Citizens United/Caperton Symposium @ GULC
My law school has lined up quite a day on Tuesday for the symposium, ““State Courts and U.S. Supreme Court Rulings: Will Caperton and Citizens United Change the Way States Pick Judges?” I have no classes on Tuesdays, so F1@1F will be there.
Justice O’Connor will be the keynote speaker. Since retiring from the Court, she has led the fight to eliminate state judicial elections as impediments to judicial independence.
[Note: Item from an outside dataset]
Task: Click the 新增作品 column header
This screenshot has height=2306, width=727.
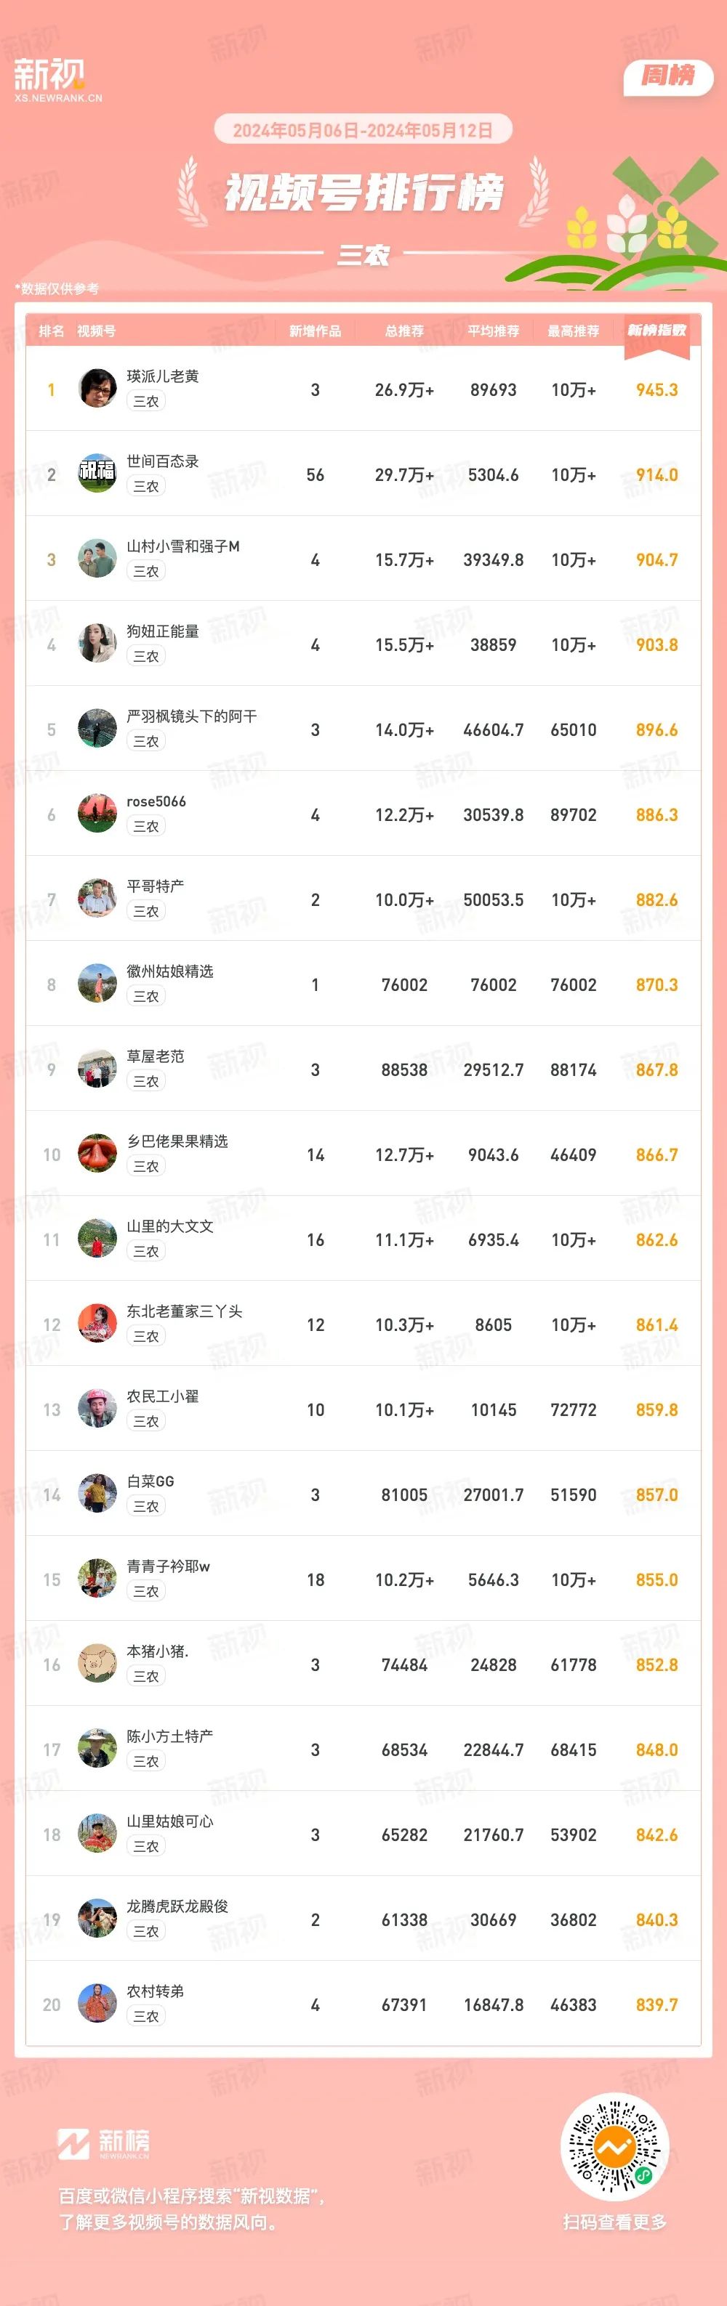Action: click(315, 331)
Here’s the morning lineup:
9:15 – 10:15 am.
Panel 1: Caperon v. Massey Coal and the Recusal of State Court Judges
Bert Brandenburg, Executive Director, Justice at Stake Campaign
Carte Goodwin, Partner, Goodwin & Goodwin, PC and Chair, West Virginia Independent Commission on Judicial Reform
Pamela Karlan, Kenneth and Harle Montgomery Professor of Public Interest Law, Stanford Law School
Roy Schotland, Professor Emeritus, Georgetown University Law Center
Moderator: Nina Totenberg, Legal Affairs Correspondent, NPR
10:20 – 11:20 a.m.
Panel 2: Citizens United and the Election of State Court Judges
Jan Baran, Partner, Wiley & Rein, LLP
Karl Sandstrom, Of Counsel, Perkins Coie
Bradley A. Smith, Josiah H. Blackmore II/Shirley M. Nault Designated Professor of Law, Capital University Law School
H. Thomas Wells, Jr., Immediate Past President, American Bar Association
Fred Wertheimer, President, Democracy 21
Moderator: Tony Mauro, Supreme Court Correspondent, National Law Journal
Some commentators have already noticed the not-so-easily reconcilable fact that Justice Kennedy wrote the majority opinions in both cases, each decided 5-4. In Caperton, he wrote for the liberal bloc in holding that the 14th Amendment’s Due Process Clause required an elected state supreme court judge recuse himself from judging a case in which one of the parties had previously donated $3 million to his judicial election campaign–and for whose side, “coincidentally,” the judge, once elected to the bench, ultimately gave the winning vote.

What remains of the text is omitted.